Files
tinygrad/test/test_jit_footguns.py
chenyu 72a3f78d19 jit includes tensor inputs in containers (#14043)
* jit includes tensor inputs in containers

* cleanup
2026-01-06 19:42:06 -05:00

298 lines
9.8 KiB
Python

#!/usr/bin/env python
"""
JIT Footguns: Documenting unexpected behavior changes when using @TinyJit
Each test shows behavior that works without JIT but changes with JIT.
Comments marked "should be X!" indicate the intuitively expected value.
SILENT MISMATCHES (highest priority - wrong results, no error):
class_method_shared_across_instances EASY could check if first arg is self and warn
output_buffer_reuse MED performance tradeoff, could add option or better docs
python_constants_frozen HARD inherent to tracing JITs
conditional_branches_frozen HARD inherent to tracing JITs
ERRORS RAISED (lower priority - at least users know):
unrealized_const_input_error EASY raises JitError for unrealized const inputs
non_tensor_outputs_error EASY raises JitError if return contains non-Tensor values
positional_kwargs_cannot_mix EASY normalize positional args to kwargs using function signature
duplicate_inputs_fail MED would need to handle aliasing in input_replace
nested_jit_fails_on_second_call MED could fail on first call instead of second
"""
import unittest
import numpy as np
from tinygrad import Tensor, TinyJit
from tinygrad.engine.jit import JitError
class TestJitFootguns(unittest.TestCase):
def test_output_buffer_reuse(self):
"""Output tensors share buffer after capture - old references get overwritten."""
@TinyJit
def f(x): return x.sum().realize()
r1 = f(Tensor([1, 1])) # warmup
r2 = f(Tensor([2, 2])) # capture
r3 = f(Tensor([3, 3])) # jit exec
self.assertEqual(r1.item(), 2) # warmup result independent
self.assertEqual(r3.item(), 6) # latest is correct
self.assertEqual(r2.item(), 6) # should be 4! (overwritten by r3)

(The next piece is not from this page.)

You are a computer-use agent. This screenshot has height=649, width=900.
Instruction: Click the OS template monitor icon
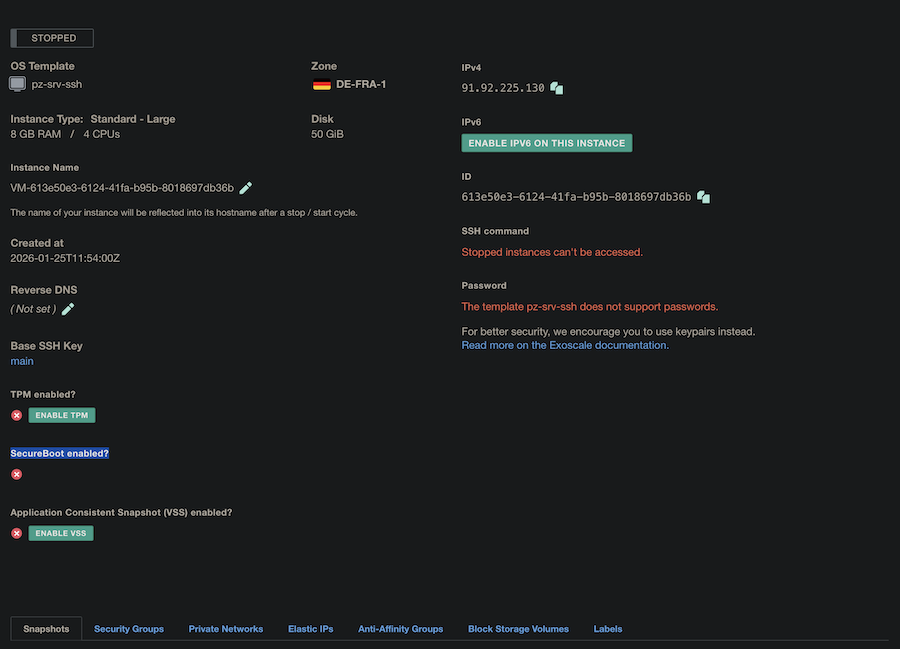17,84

def test_output_buffer_workaround(self):
"""Use .clone().realize() to get independent copies."""
@TinyJit
def f(x): return x.sum().realize()
r1 = f(Tensor([1, 1])).clone().realize()
r2 = f(Tensor([2, 2])).clone().realize()
r3 = f(Tensor([3, 3])).clone().realize()
self.assertEqual([r1.item(), r2.item(), r3.item()], [2, 4, 6])
def test_non_tensor_outputs_error(self):
@TinyJit
def f(x, mult): return (x * 2).realize(), mult * 10
with self.assertRaises(JitError):
for i in range(3): f(Tensor([i]), i)
def test_duplicate_inputs_fail(self):
"""JIT cannot handle the same tensor passed as multiple arguments."""
@TinyJit
def f(a, b): return (a + b).realize()
x = Tensor([1, 2, 3])
with self.assertRaises(JitError):
f(x, x)
def test_tensors_in_containers(self):
@TinyJit
def f(a, arr): return (a + arr[0]).realize()
for i in range(4):
a, b = Tensor([1, 1, 1]).realize(), Tensor([i, i, i]).realize()

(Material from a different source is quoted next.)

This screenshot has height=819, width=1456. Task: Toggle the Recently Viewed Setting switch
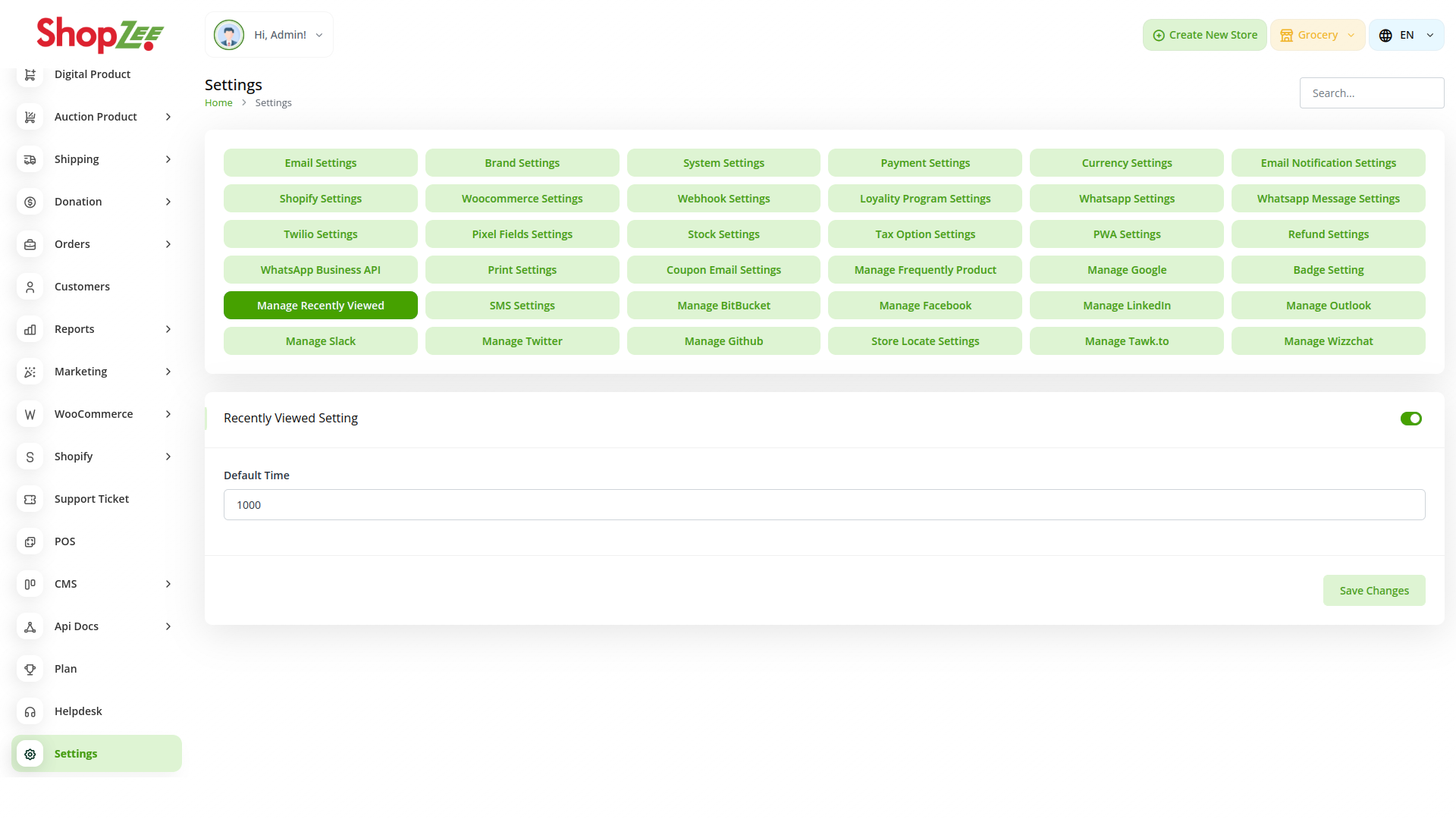coord(1410,419)
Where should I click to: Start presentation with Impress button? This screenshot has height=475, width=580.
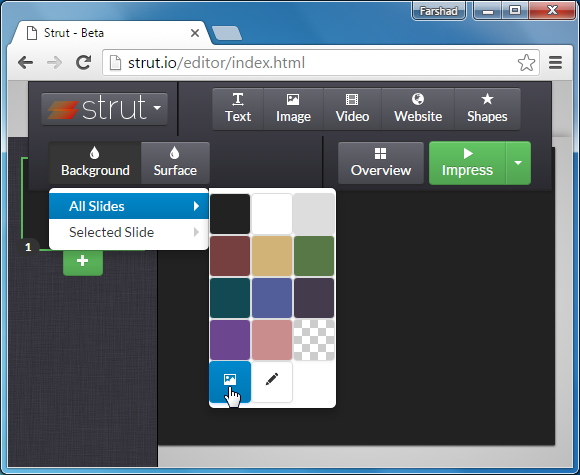pyautogui.click(x=467, y=163)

np.testing.assert_array_equal(f(a, [b]).numpy(), [1+i, 1+i, 1+i])
def test_nested_jit_fails_on_second_call(self):
"""Nested JIT works on first call but fails on second."""
@TinyJit
def inner(t): return t + 1
@TinyJit
def outer(t): return inner(t) * 3
self.assertEqual(outer(Tensor([1])).realize().item(), 6) # works!
with self.assertRaises(RuntimeError):
outer(Tensor([2])).realize() # fails
def test_implicit_inputs_need_realize(self):
"""Closure tensors must be realized before JIT call."""
x = Tensor([0])
@TinyJit
def f(): return (x * 2).realize()
for i in range(5):
x.assign(Tensor([i])).realize() # must realize!
self.assertEqual(f().item(), i * 2)
def test_views_with_different_offsets_fail(self):
"""JIT requires consistent tensor views across calls."""
@TinyJit
def f(a): return (a + 1).realize()
base = Tensor.randn(10, 10).realize()
with self.assertRaises(JitError):
for i in range(1, 5):
f(base[:, i:i+2]) # different offset each time
def test_shape_change_after_capture_fails(self):
"""Shapes are locked at capture time."""
@TinyJit
def f(a, b): return (a + b).realize()
f(Tensor.randn(10, 10), Tensor.randn(10, 10)) # warmup
f(Tensor.randn(10, 10), Tensor.randn(10, 10)) # capture
with self.assertRaises(JitError):
f(Tensor.randn(20, 20), Tensor.randn(20, 20))
def test_python_constants_frozen(self):
"""Python variables inside JIT use capture-time values."""
mult = 1
@TinyJit
def f(x): return (x * mult).realize()
results = []
for i in range(5):
mult = i + 1
results.append(f(Tensor([10])).item())
self.assertEqual(results[0], 10) # warmup, mult=1
self.assertEqual(results[1], 20) # capture, mult=2
self.assertEqual(results[2], 20) # should be 30!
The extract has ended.